Morto a 22 anni contro un albero «Si indaghi per omicidio colposo»

Esposto contro ignoti dei genitori di Davide Andreoli, deceduto nello schianto in auto il 13 marzo Troppi lati oscuri da chiarire con lunga frenata sull’asfalto. Disposta anche una perizia cinematica
LANCIANO. «Omicidio colposo contro ignoti». È la denuncia presentata ai carabinieri di Lanciano da Michele e Nicoletta Andreoli, i genitori di Davide, il 22enne che ha perso la vita in un incidente stradale attorno alle 3.30 di domenica 13 marzo. Davide a bordo della sua Peugeot 307, dopo una serata di spensieratezza trascorsa con gli amici a Pescara, stava tornando a casa. Mancava un chilometro all’abitazione, quando, in contrada Follani, ha perso il controllo dell'auto finendo contro la recinzione e poi un albero nel giardino di una villetta sul ciglio della strada. Nessuno si è accorto dell'incidente per oltre un'ora, fino alle 5, quando un automobilista ha dato l'allarme. Per il 22enne non c'era però più nulla da fare.
Genitori distrutti da un dolore indescrivibile, che provano ad andare avanti cercando di fare chiarezza sull’incidente che ha strappato alla loro vita la parte più bella. Da qui la denuncia e un appello alla cittadinanza: «Chiunque avesse informazioni sull’incidente, o visto o riscontrato qualsiasi cosa di utile nella notte del tragico evento, informi subito i carabinieri di Lanciano o l’avvocato Alfonso Ucci». È infatti l’avvocato Ucci a rappresentare la famiglia di Davide, i genitori ma anche le sorelle Francesca e Simona che cercano risposte per la tragedia che li ha travolti.
Mille domande che rimbombano nella mente, mille “perché” che soffocano il cuore e li hanno spinti ad agire. «La denuncia è un atto dovuto volto ad acquisire i maggiori elementi rinvenibili sulle cause dell’incidente», spiega l’avvocato Ucci, «per ricostruire la dinamica del sinistro nel modo più vicino alla realtà.
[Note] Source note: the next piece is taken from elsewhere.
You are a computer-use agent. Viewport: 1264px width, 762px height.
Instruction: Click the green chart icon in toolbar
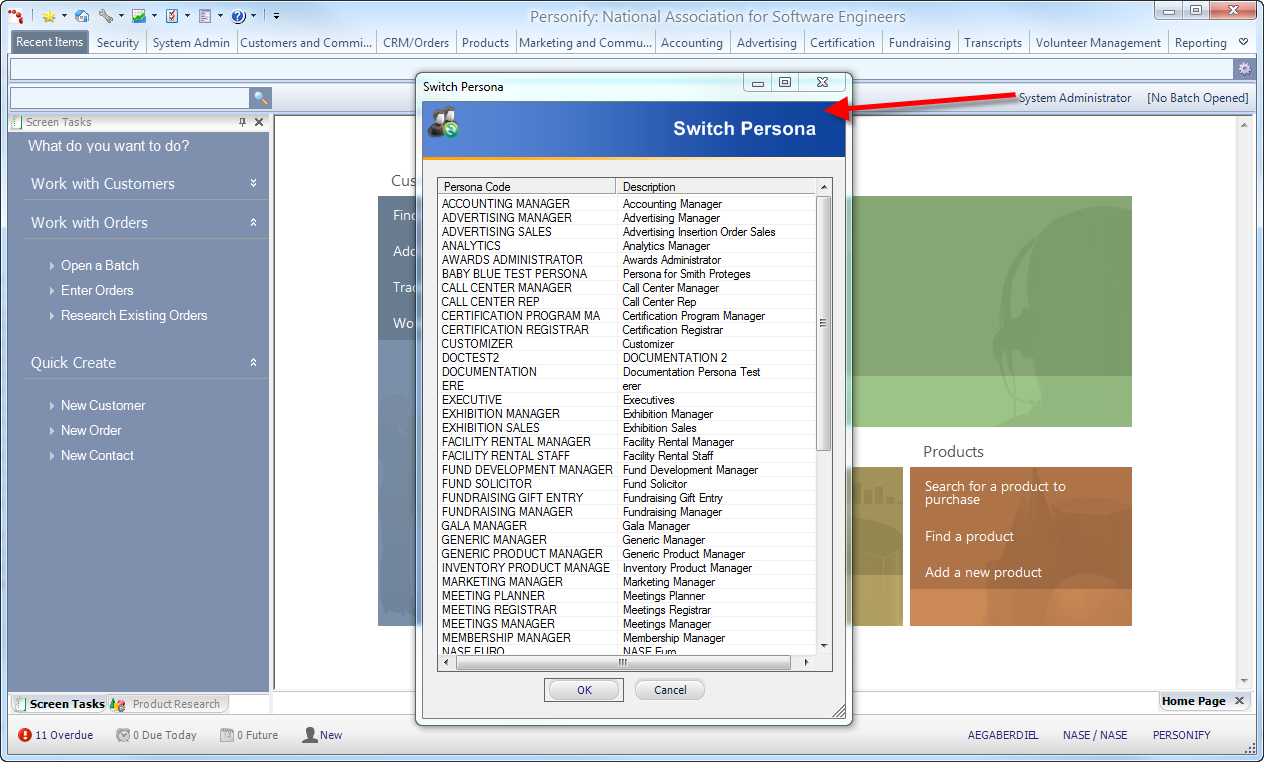click(x=139, y=16)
Ci sono poi dei “lati oscuri” che meritano di essere chiariti. La famiglia infatti ha sporto denuncia per omicidio colposo contro ignoti alla Procura, chiedendo l’acquisizione dei filmati delle telecamere presenti sul tragitto percorso da Davide nel suo ultimo viaggio».
Non solo: è stata pure disposta una perizia per la ricostruzione cinematica della dinamica dell’incidente in collaborazione con lo studio del dottor Tommaso Marini di Pescara. Tutto questo perché secondo sopralluoghi e verifiche fatte sia sull’auto che sul luogo, è stato escluso che l’incidente sia avvenuto per un colpo di sonno di Davide. «Anzi», precisa Ucci, «la presenza di vistose tracce di frenata dell’auto del 22enne in prossimità dell’incrocio in cui l’incidente si è verificato, evidenzia che possono aver influito cause esterne, ad esempio un veicolo o un animale apparso all’improvviso sulla traiettoria del mezzo».
Davide arrivava da Castel Frentano, la frenata è alla sua destra verso il recinto dell'abitazione: e se avesse voluto evitare qualcuno o qualcosa che gli era sbucato da sinistra? Tra le ipotesi vagliate dai carabinieri subito dopo l'incidente c'era infatti anche quella di un animale che aveva attraversato la strada, oltre al manto stradale reso scivoloso dal ghiaccio. La famiglia lancia anche un appello alla cittadinanza: «Chiunque avesse informazioni sull’incidente o visto o riscontrato qualsiasi cosa quella notte, informi i carabinieri di Lanciano o lo studio legale dell’avvocato Ucci».